→ **Work instruction**:
Would you print the lines below exactly, beginning at the line that has "Screen dimensions: 410x480" and stopping after the line that has "Task: Open the"? Only those lines, and no pictures.
-------------------------
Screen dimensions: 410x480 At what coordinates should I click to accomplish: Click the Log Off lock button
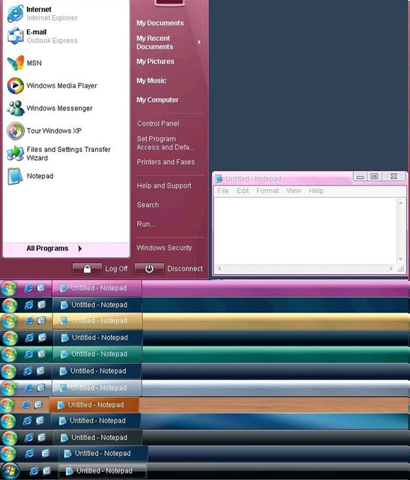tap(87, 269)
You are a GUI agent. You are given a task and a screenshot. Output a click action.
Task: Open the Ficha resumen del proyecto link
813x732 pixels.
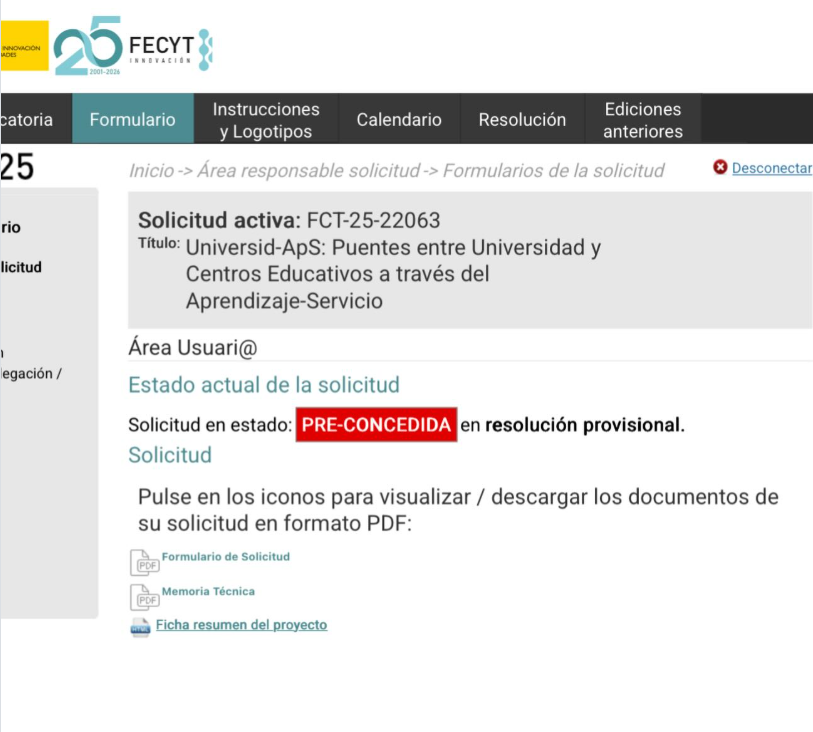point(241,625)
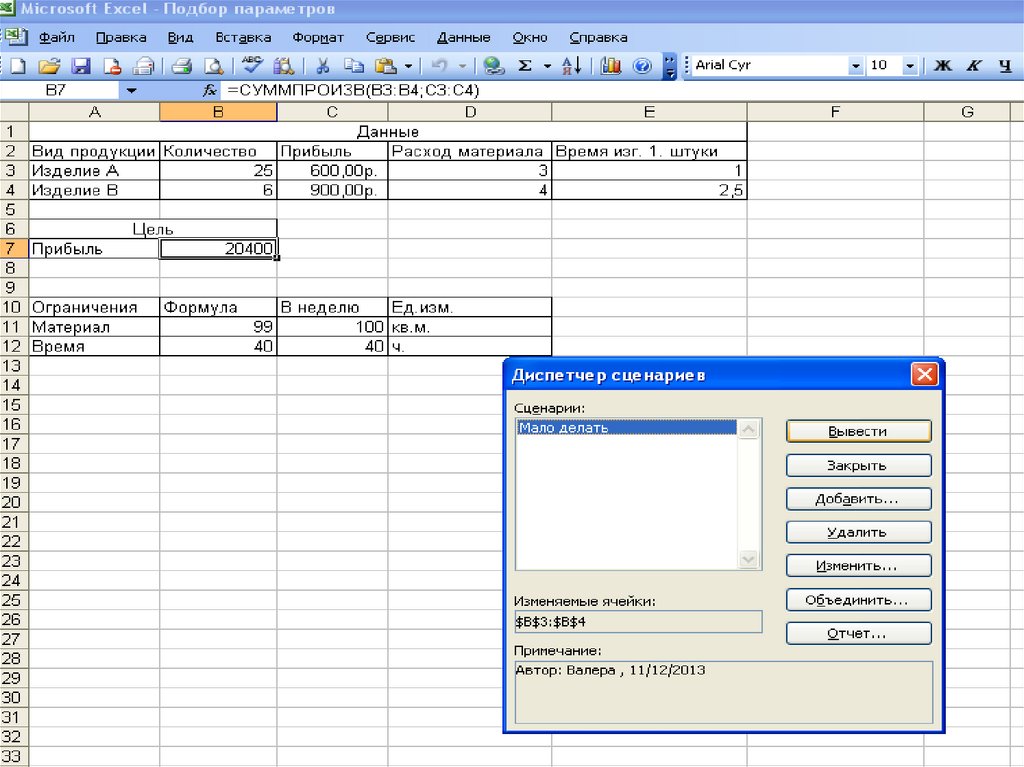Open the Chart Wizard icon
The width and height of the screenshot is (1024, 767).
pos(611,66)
-------------------------
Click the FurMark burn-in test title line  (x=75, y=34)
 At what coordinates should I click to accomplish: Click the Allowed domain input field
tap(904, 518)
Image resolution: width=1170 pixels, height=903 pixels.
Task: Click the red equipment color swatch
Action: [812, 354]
-------------------------
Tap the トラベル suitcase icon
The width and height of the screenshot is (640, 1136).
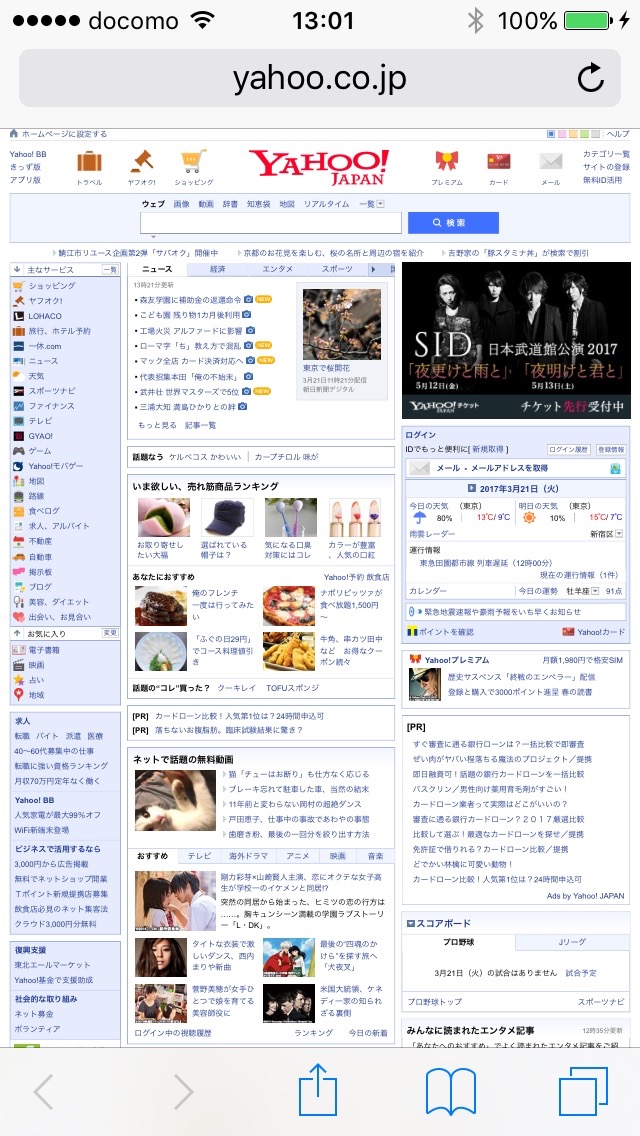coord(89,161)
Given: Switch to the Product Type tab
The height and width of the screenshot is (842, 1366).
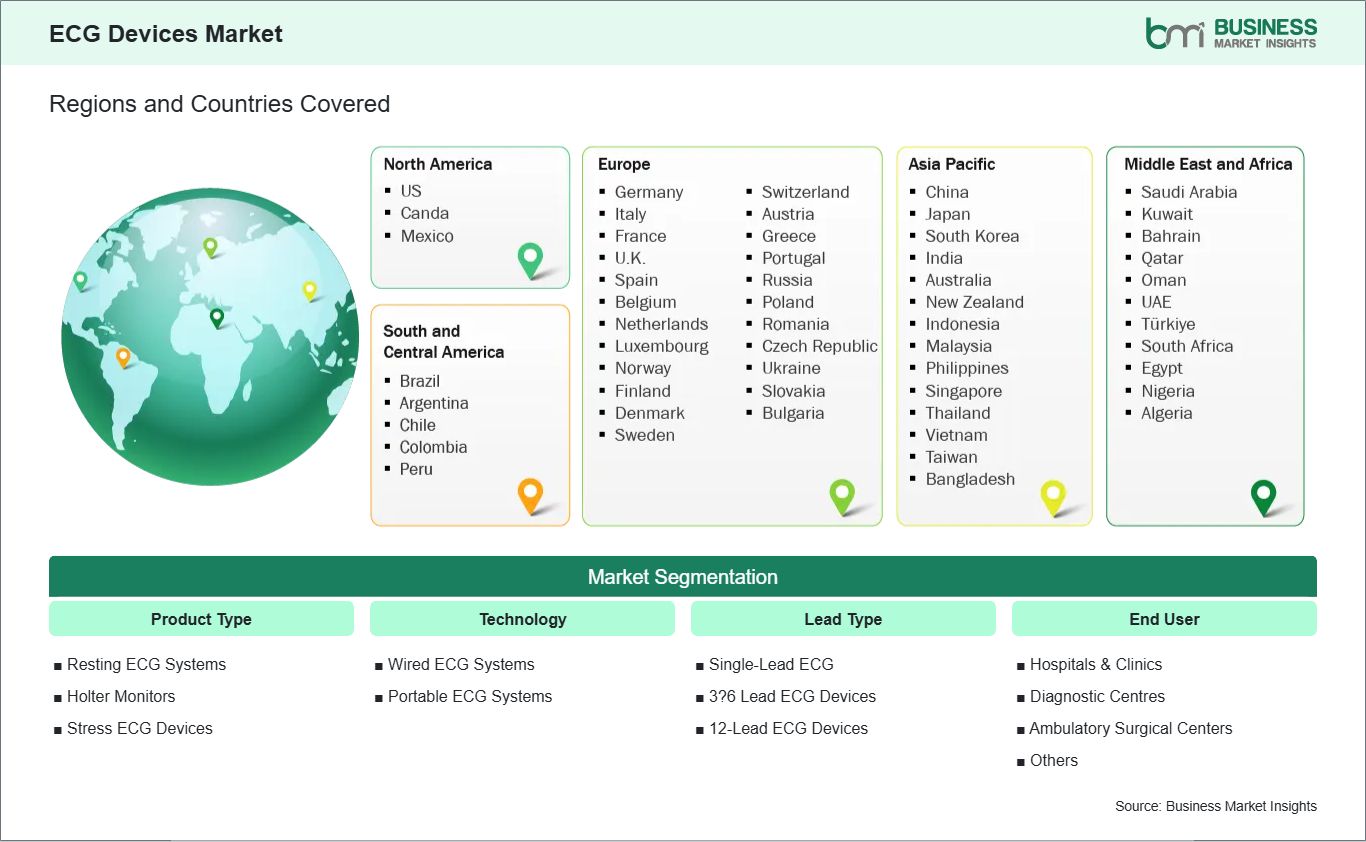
-------------------------
→ **Exercise solution**:
Screen dimensions: 410x480 At what coordinates should I click to accomplish: Click the Log Off lock button
tap(87, 269)
You are a GUI agent. You are given a task and a screenshot. Output a click action.
Task: Open the Ficha resumen del proyecto link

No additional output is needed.